Mi amigo, el escritor Javier García Martínez, no deja de idear proyectos. Sin explicarnos muy bien cuál es el alcance de esta idea, nos propuso a un grupo de amigos escritores realizar una serie de ejercicios cada fn de semana y después comentarlos y publicarlos en su blog. La única condición es que no excediera de unas 900 palabras y que se ajustara al tema que él nos indicara. Muchos aceptamos el reto, porque nos gusta escribir, básicamente.

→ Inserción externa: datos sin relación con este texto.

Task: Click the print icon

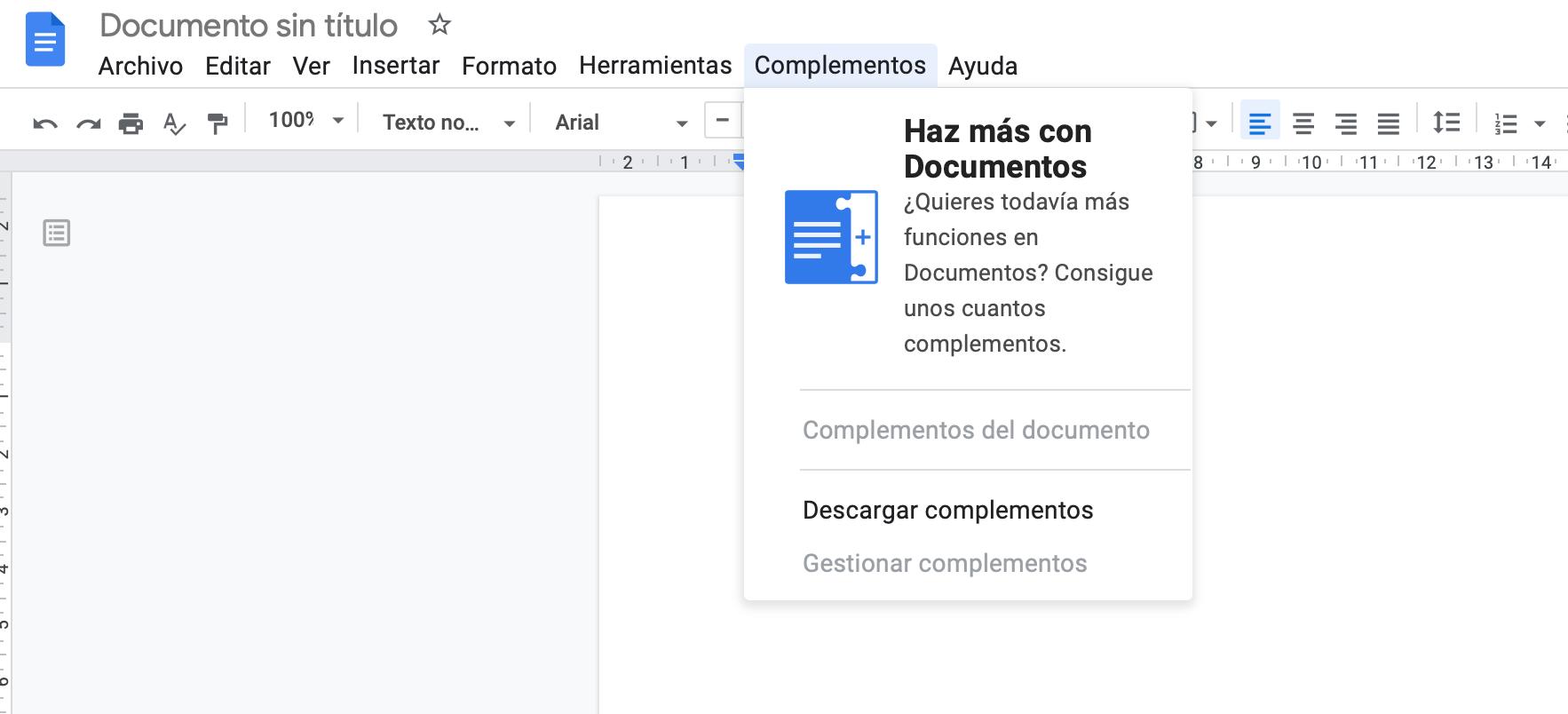Action: (131, 123)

Mientras Javier maquina qué hacer con todas las historias que van surgiendo, compartiré con vosotros mis obras de fin de semana creativo.
La primera propuesta que nos hizo Javier fue: "Despiertas en un lugar que no conoces". A la luz de mi experiencia en Avalon Summer Faierie Fest, nació "La mejor cuentacuentos del Reino". Y aquí va mi relato corto.
LA MEJOR CUENTACUENTOS DEL REINO
Me despertó la brusca
sacudida de alguien que vociferaba: «¿De
dónde habéis salido? ¿Quien sois?»
Pensé que se había currado el disfraz, porque aquella peste que
desprendía su aliento, aquellos dientes ennegrecidos y el olor
corporal en general, no se improvisaban. Abrí los ojos como platos,
recordando que me había sentado un momento junto a la chimenea de
una pequeña sala, tras una jornada agotadora en el festival de
fantasía épica, donde había actuado de cuentacuentos, y me había
dormido. Pero aquella estancia no parecía la misma. Se veía nueva y
con las paredes oscurecidas por el humo, provocado por las antorchas
y las llamas del hogar. No comprendía nada.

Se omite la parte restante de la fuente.